To moje drugie podejście do tego posta. Mam nadzieję, że tym razem zrobię wszystko dobrze. Więc miało być o znaku zapytania , jakim jest płeć naszego dziecka. W środę byliśmy u ginekologa na kontrolnym badaniu i miałam nadzieję, że w końcu dowiem się, kto mi tam spać nie daje po nocach? I guzik. Lekarz po badaniu, obejrzeniu wyników krwi, moczu, pogadał troszkę ze mną i zabrał się w końcu za USG. Jeździł tą głowicą po moim brzuchu i jeździł. Myślałam że sam powie, ale on najpierw pomiary robił, czyli nóżka ile ma, ile główka, ile dzidziuś waży. Już się denerwowałam ,że ani nie wspomni o płci. Więc zapytałam:"Panie doktorze, czy dowiem się dziś jakiej płci jest mój maluszek?" Na co on zaczął dalej szukać. No i niby coś znalazł, zapytał: "czy to pani przypomina siusiaka?" Ja jak głupia się już w duchu ucieszyłam, że może jednak tak. A on mi na to, że dziewczynka chyba. Ja mówię :"Jak to chyba?" Odpowiedział: "No bo nie widać za dobrze."

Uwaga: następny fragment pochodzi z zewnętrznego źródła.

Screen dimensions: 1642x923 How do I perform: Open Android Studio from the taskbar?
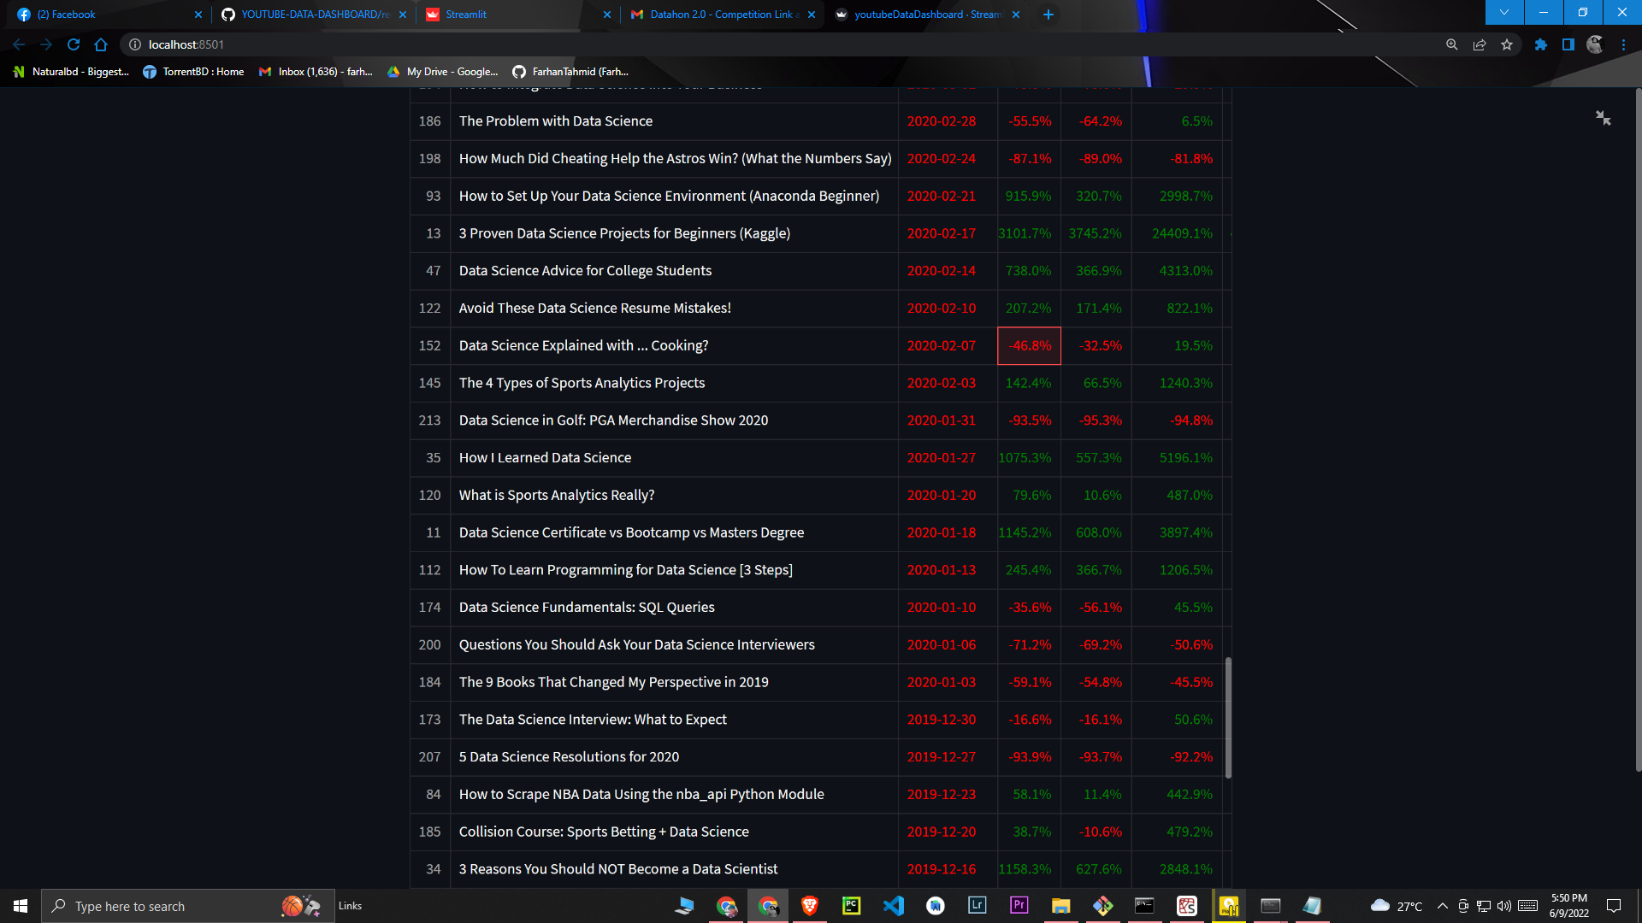pos(936,907)
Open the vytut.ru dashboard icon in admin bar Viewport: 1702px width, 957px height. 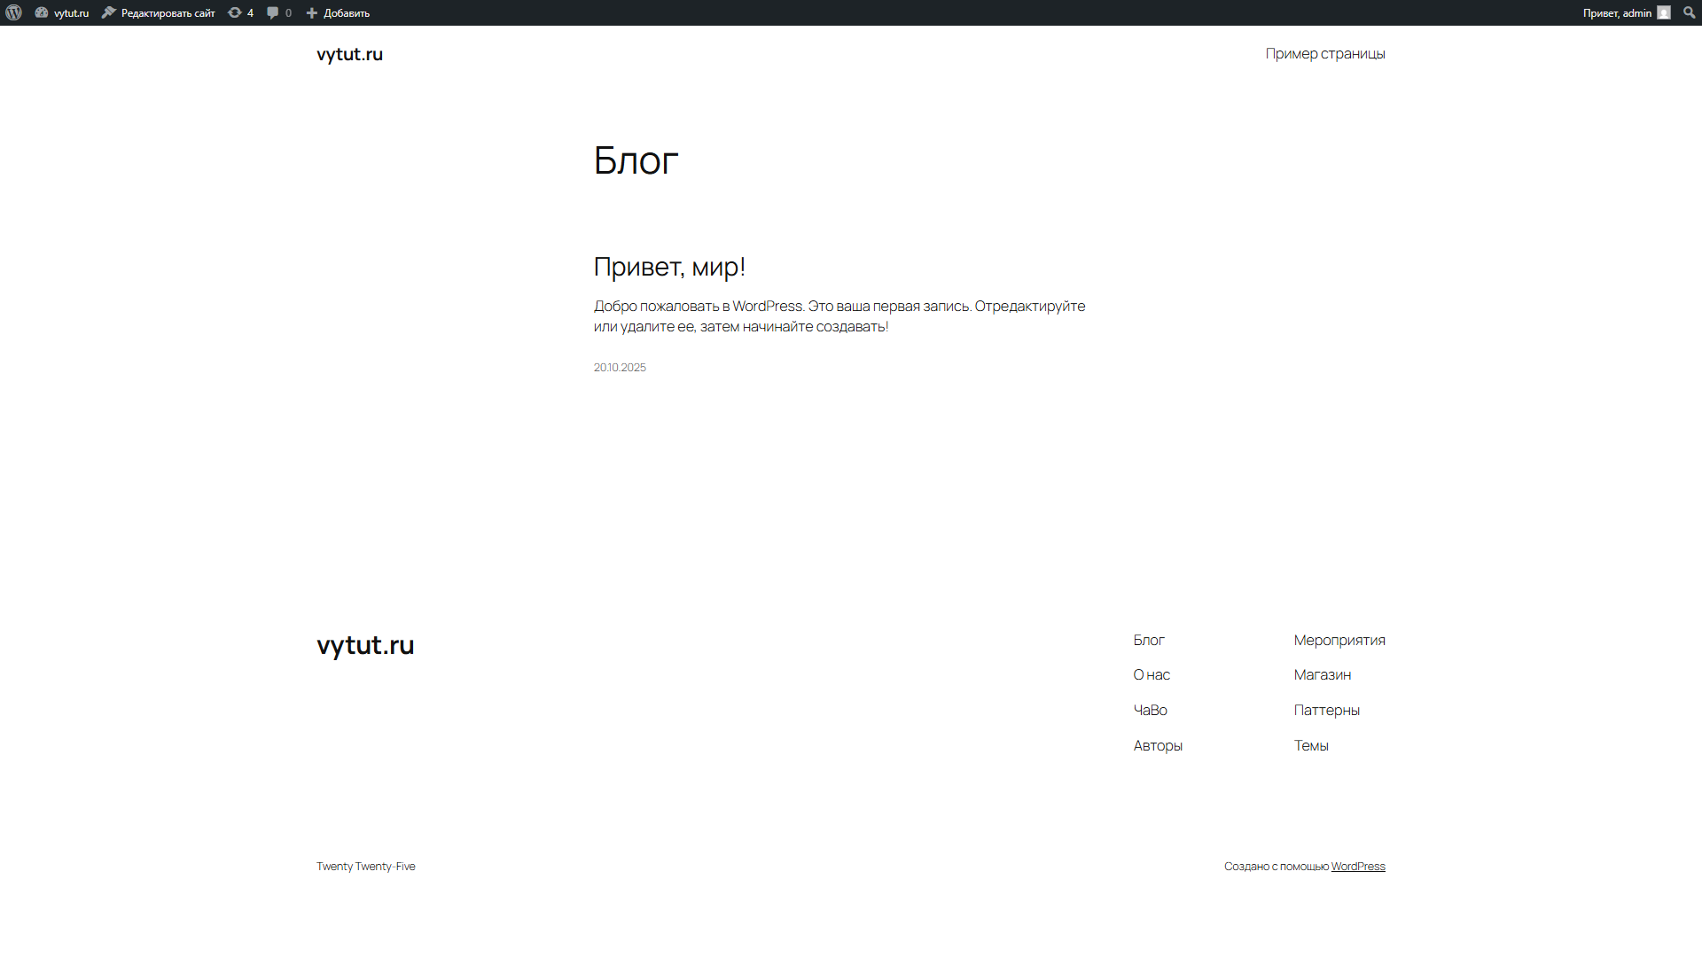click(x=42, y=12)
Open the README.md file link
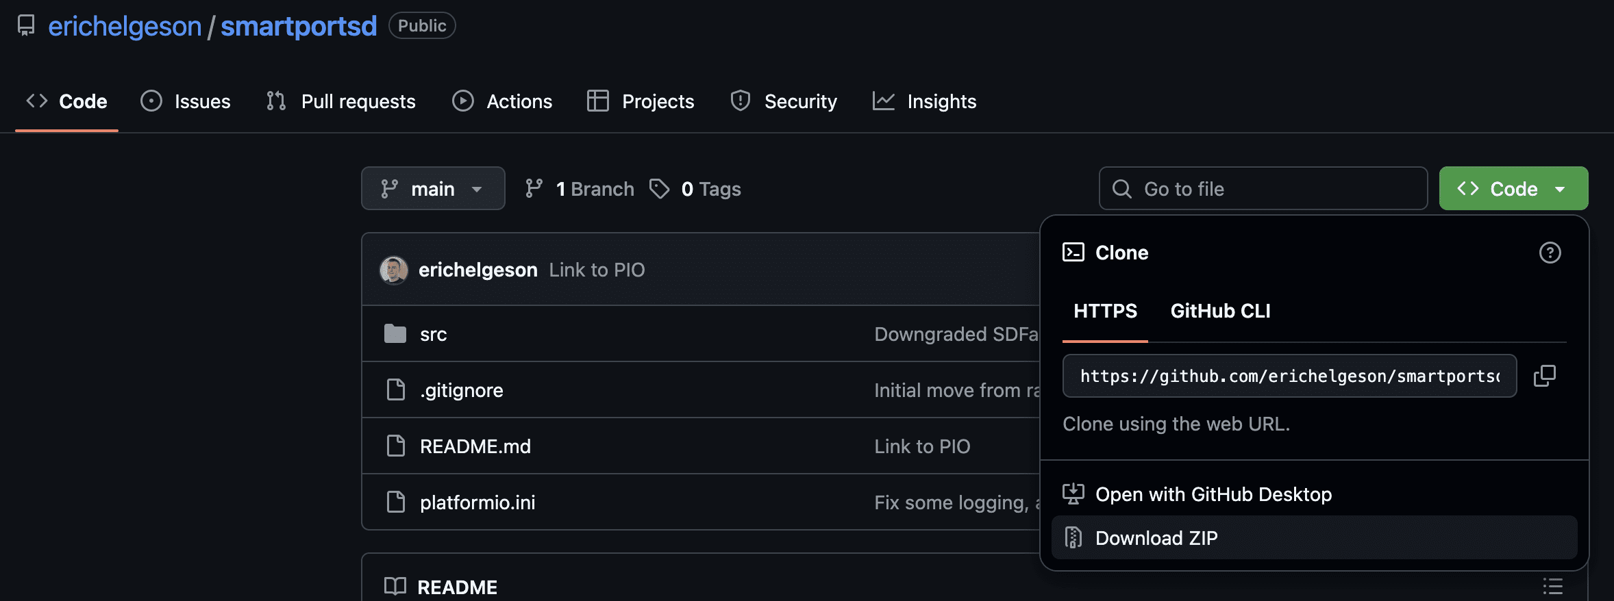The height and width of the screenshot is (601, 1614). tap(475, 446)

O matko! Ale się zdenerwowałam na Dzidziusia. No bo nadal będziemy musieli go nazywać Dzidziusiem. A już mieliśmy plan, że jak się pokaże to siądziemy po powrocie i wybierzemy ostatecznie imię, no i już będę mogła się pochwalić wszystkim, w końcu udać się na zakupy. A tu Maluszek zrobił mamusi psikusa. No co za charakterek! Mój mąż się śmiał, powiedział, że Dzidzia już pokazuje swoją upartość, którą na pewno odziedziczy po mamusi. Jakby On nie był kurcze uparty. Ale z facetami tak to jest. Mój w ogóle jakoś dziwnie się zachowuje. Nie wiem czy się cieszy czy bardziej przejmuje.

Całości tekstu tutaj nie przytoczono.